Liquor Control Commission approves rule to halt liquor sales after 10 p.m.


The commission met Friday morning, approving the request for an executive order, with a vote of 3-0

Alcohol bottles, Liquor

Credit: Denia Fernandez/E+/GettyImages

(WKBN) – The Liquor Control Commission passed an emergency rule Friday, banning the sale of alcohol in bars and restaurants in an effort to control the spread of COVID-19.

The commission met Friday morning, approving the request for an executive order by Ohio Governor Mike DeWine, with a vote of 3-0. The rule goes into effect at 10 p.m.

As promised, DeWine signed the order late Friday afternoon.

The rule is meant to force bars to stop serving alcohol earlier as a way to reduce late-night crowds.

DeWine said as part of the mandate, bars and restaurants could stay open but could not sell alcohol after 10 p.m. Patrons would have to consume the drinks by 11 p.m.

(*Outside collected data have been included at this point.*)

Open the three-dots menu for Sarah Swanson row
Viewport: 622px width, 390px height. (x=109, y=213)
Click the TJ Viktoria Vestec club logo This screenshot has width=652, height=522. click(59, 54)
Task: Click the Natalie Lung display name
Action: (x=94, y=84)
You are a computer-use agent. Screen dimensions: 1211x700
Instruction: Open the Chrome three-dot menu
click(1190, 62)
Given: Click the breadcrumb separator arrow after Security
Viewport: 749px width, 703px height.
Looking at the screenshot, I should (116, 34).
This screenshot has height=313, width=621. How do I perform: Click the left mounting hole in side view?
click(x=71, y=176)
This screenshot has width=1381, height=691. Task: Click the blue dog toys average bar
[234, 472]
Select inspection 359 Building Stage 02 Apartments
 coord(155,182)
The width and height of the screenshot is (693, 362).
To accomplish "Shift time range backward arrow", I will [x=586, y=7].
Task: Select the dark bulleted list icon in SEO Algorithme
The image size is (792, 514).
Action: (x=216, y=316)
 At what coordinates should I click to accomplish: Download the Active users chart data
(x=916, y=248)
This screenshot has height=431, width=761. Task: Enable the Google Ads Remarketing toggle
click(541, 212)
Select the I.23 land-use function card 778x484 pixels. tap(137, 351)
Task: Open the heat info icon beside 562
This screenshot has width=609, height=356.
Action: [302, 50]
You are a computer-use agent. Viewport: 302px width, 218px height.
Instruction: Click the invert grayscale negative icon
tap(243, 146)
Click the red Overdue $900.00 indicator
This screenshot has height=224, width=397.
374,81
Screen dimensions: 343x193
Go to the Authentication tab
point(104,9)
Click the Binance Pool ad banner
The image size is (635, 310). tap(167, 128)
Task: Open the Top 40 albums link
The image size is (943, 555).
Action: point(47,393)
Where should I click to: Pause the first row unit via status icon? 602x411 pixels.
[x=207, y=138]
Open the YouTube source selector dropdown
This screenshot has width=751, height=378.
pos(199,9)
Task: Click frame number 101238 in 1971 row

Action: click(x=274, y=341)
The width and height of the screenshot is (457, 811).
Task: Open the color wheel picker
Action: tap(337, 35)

DeWine did note that establishments that have been selling alcoholic drinks in a carry-out capacity can continue that practice and it will be expanded to three drinks. 

Jeff Kurz is co-owner of Imbibe and Ryes in downtown Youngstown. He said he and his partners and staff have been taking the Governor’s orders seriously ever since they were allowed to re-open from the first shutdown in May.

“On the couple of times the people were not complying, we shut the bars down to force compliance,”Kurz said.

But scenes from other bars in Columbus and summer hot spots like Put-in-Bay got a lot more of the governor’s attention.

“When you have people like us who are complying, we are then punished for the actions of those who are doing that,” Kurz said.

Blue Wolf Tavern owner Joe Rzonsa thinks the new rule is a “knee-jerk reaction.” He said the losses are going to hurt, especially after taking a 30% hit after the pandemic hit.

“This is going to be so impactful. It’s going to take another 20% from us for sure. There is no way to make that up at this point,” Rzonsa said.

Rzonsa said the fear created by the coronavirus has done more to hurt bars and restaurants than anything else but says his bottom line depends on what he can bring in on Friday and Saturday nights. He’s already anticipating cutting staff.

Both Kurz and Rzonsa think this latest mandate could be the last straw for some businesses.

“This is really a shutdown for bars to be quite honest,” Kurz said.